Friends and colleagues will recall Prof Jon Oberlander who was at the heart of Design Informatics, University of Edinburgh from the very beginning. Jon passed away seven years ago in December 2017 and was a huge loss to a wide community both as a friend and an intellectual guide as we became more entangled with data-driven systems.

In 2016 together we co-authored the Ablative Framework for Designing FROM data (extractive), WITH data (co-design) and BY data (more-than-human). And the collaborative work with Elisa Giaccardi, Neil Rubens, Fionn Tynan-O’Mahony and Nazli Cila provided an early example of design BY data as the data traces of household objects provided insight into their relationships with humans (2016).

“Design by data: when systems are designed by other systems, largely autonomously, where new products and services can be synthesised via the data-intensive analysis of existing combinations of humans, computers, things, and contexts.” https://lnkd.in/g2s-gTSN

Now in RMIT the Data Imaginaries studio with Rusaila Bazlamit, in collaboration with Lucie Paterson Patterson and ACMI gave a chance to recover the ablative model when design BY data is enacted by Gen-AI.
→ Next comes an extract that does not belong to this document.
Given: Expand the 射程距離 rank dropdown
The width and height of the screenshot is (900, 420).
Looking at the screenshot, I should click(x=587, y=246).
Work from students featured in the images below was produced by students who worked with anonymised data from the ACMI lens system that allows visitors to the gallery to record their interest in exhibits across the Story of the Moving Image show.

You’ll see strong correspondence with Kate Crawford and Vladan Joler’s Anatomy of an AI System, as we asked design students to think about the provenance, integrity and performativity of the data more so than the pixel – hence the anatomy on the middle wall, and their data experiences on the side panels.

By sheer coincidence, Kate was in town for Mapping Planetary AI at the State Library Victoria and unpacked with further acumen the complexity of the social, mineral, energy and economic perils that face society as we tread the line between responsible and unjust use of AI. All credit to the Library for hosting the talk which allowed Kate to ask questions of the Library: What is the role of libraries after AI? Do they build their own LLMs? What might be the sustainable business models for a civic data-driven infrastructure?

Whilst the Anatomy work still attracts much attention, Calculating Empires https://lnkd.in/gnn7JStg is stunning evolution of the work “Calculating Empires is a large-scale research visualization exploring how technical and social structures co-evolved over five centuries. The aim is to view the contemporary period in a longer trajectory of ideas, devices, infrastructures, and systems of power.”

Thanks to Rusaila for the wonderful friendship and critical eyes, Lucie and ACMI for the data, and the design students for their openness to explore data over pixels. And of course to Jon O ❤️.